== EXTRACTED ENTRIES

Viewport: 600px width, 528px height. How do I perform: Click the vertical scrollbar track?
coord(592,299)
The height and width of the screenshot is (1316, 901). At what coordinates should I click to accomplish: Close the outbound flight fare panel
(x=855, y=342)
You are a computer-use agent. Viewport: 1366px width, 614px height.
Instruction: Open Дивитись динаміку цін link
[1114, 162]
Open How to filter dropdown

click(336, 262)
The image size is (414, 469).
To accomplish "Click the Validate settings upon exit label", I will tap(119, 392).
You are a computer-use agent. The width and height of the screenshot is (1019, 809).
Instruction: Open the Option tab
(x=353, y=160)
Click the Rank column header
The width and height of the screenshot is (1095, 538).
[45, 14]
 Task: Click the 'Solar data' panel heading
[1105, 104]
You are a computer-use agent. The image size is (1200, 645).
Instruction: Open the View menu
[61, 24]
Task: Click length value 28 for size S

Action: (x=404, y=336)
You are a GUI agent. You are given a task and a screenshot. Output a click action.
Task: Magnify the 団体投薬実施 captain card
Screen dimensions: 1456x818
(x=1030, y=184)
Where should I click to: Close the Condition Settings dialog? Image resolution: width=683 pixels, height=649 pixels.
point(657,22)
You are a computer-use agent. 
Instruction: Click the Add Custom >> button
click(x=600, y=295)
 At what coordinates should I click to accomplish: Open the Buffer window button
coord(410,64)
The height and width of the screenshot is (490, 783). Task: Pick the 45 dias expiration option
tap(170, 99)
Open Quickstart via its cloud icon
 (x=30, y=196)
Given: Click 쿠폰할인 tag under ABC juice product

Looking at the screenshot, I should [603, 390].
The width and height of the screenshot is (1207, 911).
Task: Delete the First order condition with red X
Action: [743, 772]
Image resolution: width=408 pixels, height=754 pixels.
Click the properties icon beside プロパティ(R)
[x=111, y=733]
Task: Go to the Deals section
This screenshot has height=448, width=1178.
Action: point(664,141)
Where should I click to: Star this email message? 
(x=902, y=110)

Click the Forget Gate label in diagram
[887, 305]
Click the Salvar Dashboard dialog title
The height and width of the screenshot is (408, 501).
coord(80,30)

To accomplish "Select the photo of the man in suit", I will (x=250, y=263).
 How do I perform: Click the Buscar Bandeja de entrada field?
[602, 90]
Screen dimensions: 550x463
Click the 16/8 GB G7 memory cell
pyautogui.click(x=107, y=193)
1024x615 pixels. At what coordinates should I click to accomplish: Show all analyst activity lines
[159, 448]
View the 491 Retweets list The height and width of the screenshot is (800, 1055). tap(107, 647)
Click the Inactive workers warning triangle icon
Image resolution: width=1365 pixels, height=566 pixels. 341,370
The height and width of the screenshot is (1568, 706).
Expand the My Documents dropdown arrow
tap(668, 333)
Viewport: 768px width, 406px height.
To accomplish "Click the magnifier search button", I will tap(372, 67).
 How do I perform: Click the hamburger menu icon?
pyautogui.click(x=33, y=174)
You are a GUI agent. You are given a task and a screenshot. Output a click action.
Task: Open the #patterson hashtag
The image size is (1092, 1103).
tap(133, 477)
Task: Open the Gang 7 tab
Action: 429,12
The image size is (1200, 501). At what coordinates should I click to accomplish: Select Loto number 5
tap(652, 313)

====

THE PROBLEM:
Every entry is to be repeated precisely as it stands.

YOUR SOLUTION:
Viewport: 600px width, 528px height. How do I perform: Click the vertical scrollbar track?
coord(592,299)
The height and width of the screenshot is (1316, 901). At what coordinates should I click to accomplish: Close the outbound flight fare panel
(x=855, y=342)
You are a computer-use agent. Viewport: 1366px width, 614px height.
Instruction: Open Дивитись динаміку цін link
[1114, 162]
Open How to filter dropdown

click(336, 262)
The image size is (414, 469).
To accomplish "Click the Validate settings upon exit label", I will tap(119, 392).
You are a computer-use agent. The width and height of the screenshot is (1019, 809).
Instruction: Open the Option tab
(x=353, y=160)
Click the Rank column header
The width and height of the screenshot is (1095, 538).
[45, 14]
 Task: Click the 'Solar data' panel heading
[1105, 104]
You are a computer-use agent. The image size is (1200, 645).
Instruction: Open the View menu
[61, 24]
Task: Click length value 28 for size S

Action: (x=404, y=336)
You are a GUI agent. You are given a task and a screenshot. Output a click action.
Task: Magnify the 団体投薬実施 captain card
Screen dimensions: 1456x818
(x=1030, y=184)
Where should I click to: Close the Condition Settings dialog? Image resolution: width=683 pixels, height=649 pixels.
point(657,22)
You are a computer-use agent. 
Instruction: Click the Add Custom >> button
click(x=600, y=295)
 At what coordinates should I click to accomplish: Open the Buffer window button
coord(410,64)
The height and width of the screenshot is (490, 783). Task: Pick the 45 dias expiration option
tap(170, 99)
Open Quickstart via its cloud icon
 (x=30, y=196)
Given: Click 쿠폰할인 tag under ABC juice product

Looking at the screenshot, I should [603, 390].
The width and height of the screenshot is (1207, 911).
Task: Delete the First order condition with red X
Action: [743, 772]
Image resolution: width=408 pixels, height=754 pixels.
Click the properties icon beside プロパティ(R)
[x=111, y=733]
Task: Go to the Deals section
This screenshot has height=448, width=1178.
Action: point(664,141)
Where should I click to: Star this email message? 
(x=902, y=110)

Click the Forget Gate label in diagram
[887, 305]
Click the Salvar Dashboard dialog title
The height and width of the screenshot is (408, 501).
coord(80,30)

To accomplish "Select the photo of the man in suit", I will (x=250, y=263).
 How do I perform: Click the Buscar Bandeja de entrada field?
[602, 90]
Screen dimensions: 550x463
Click the 16/8 GB G7 memory cell
pyautogui.click(x=107, y=193)
1024x615 pixels. At what coordinates should I click to accomplish: Show all analyst activity lines
[159, 448]
View the 491 Retweets list The height and width of the screenshot is (800, 1055). tap(107, 647)
Click the Inactive workers warning triangle icon
Image resolution: width=1365 pixels, height=566 pixels. 341,370
The height and width of the screenshot is (1568, 706).
Expand the My Documents dropdown arrow
tap(668, 333)
Viewport: 768px width, 406px height.
To accomplish "Click the magnifier search button", I will tap(372, 67).
 How do I perform: Click the hamburger menu icon?
pyautogui.click(x=33, y=174)
You are a GUI agent. You are given a task and a screenshot. Output a click action.
Task: Open the #patterson hashtag
The image size is (1092, 1103).
tap(133, 477)
Task: Open the Gang 7 tab
Action: 429,12
The image size is (1200, 501). At what coordinates should I click to accomplish: Select Loto number 5
tap(652, 313)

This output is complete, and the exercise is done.